A man convicted of credit card skimming in 2017 has named Rep. George Santos as the ringleader
A Brazilian man convicted of skimming ATMs has named embattled US Congressman George Santos as the mastermind behind the fraud ring. Santos, then going by the name Anthony Devolder, was “the person in charge of the crime of credit card fraud when I was arrested,” Gustavo Ribeiro Trelha claimed in a letter to the FBI, published by Politico on Friday.
“Santos taught me how to skim card information and how to clone cards. He gave me all the materials and taught me how to put skimming devices and cameras on ATM machines,” Trelha wrote in the sworn statement sent on Wednesday. He was given a crash course in ATM-skimming upon renting a room from Santos in 2016 and was flown out to Seattle to work, splitting the profits 50-50 with Santos, he claimed.
Trelha was soon caught and received a visit from Santos, who allegedly told him not to implicate him in the scheme and “threatened” his friends back in Florida. Trelha was deported back to Brazil in 2018 after serving a seven-month sentence.
New York Republican Santos vouched for Trelha during a 2017 bail hearing, identifying himself as a “family friend” who “worked for Goldman Sachs” – a claim since revealed to be false – and volunteering to set his protege up with lodging, according to court records seen by Politico.
However, Trelha claimed that not only did Santos fail to secure his release from jail, but he actually stole the $20,000 Trelha had already collected for bail by promising to hire him the lawyer used by Mexican drug lord El Chapo and disappearing with the funds.
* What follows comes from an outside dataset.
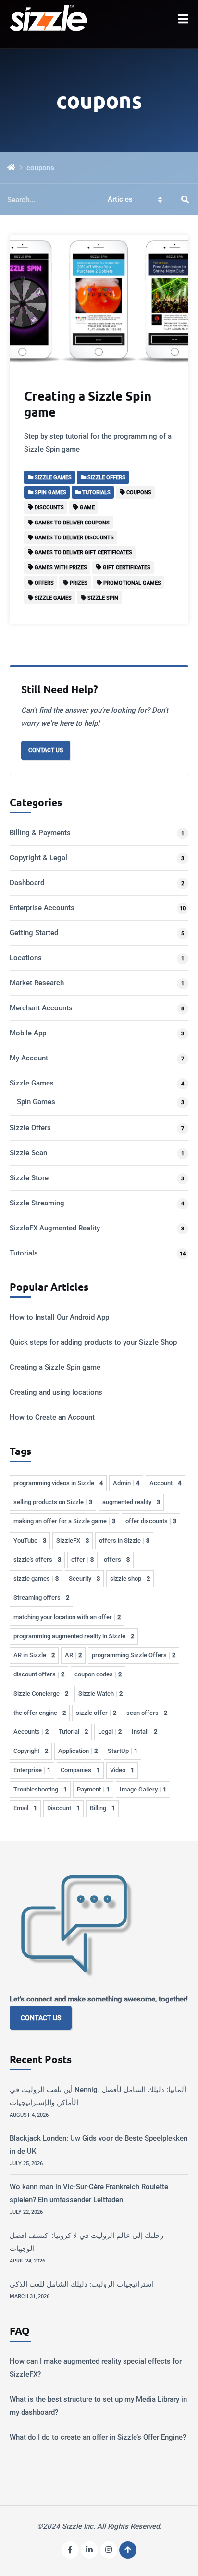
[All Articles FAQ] (99, 199)
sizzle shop (130, 1578)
Trelha said he did not initially name Santos as a co-conspirator out of fear that his friends in Florida would be deported. Santos, who told a friend he was an “informant” in Trelha’s case, did give up a list of names involved in the ATM skimming ring, according to a former friend who claims to have spoken to Seattle police detective Lawrence Meyer – although Politico could not reach Meyer for comment.
While Santos has admitted he “embellished” his gleaming resume, fabricating an educational, occupational, and even ethnic history supposedly more befitting a congressman, he maintains his innocence on all criminal charges despite federal, state, local, and even international investigations open against him.
He was never formally identified as a suspect in the 2017 fraud investigation, though he was repeatedly interviewed and the case remains open, insider sources told CBS last month.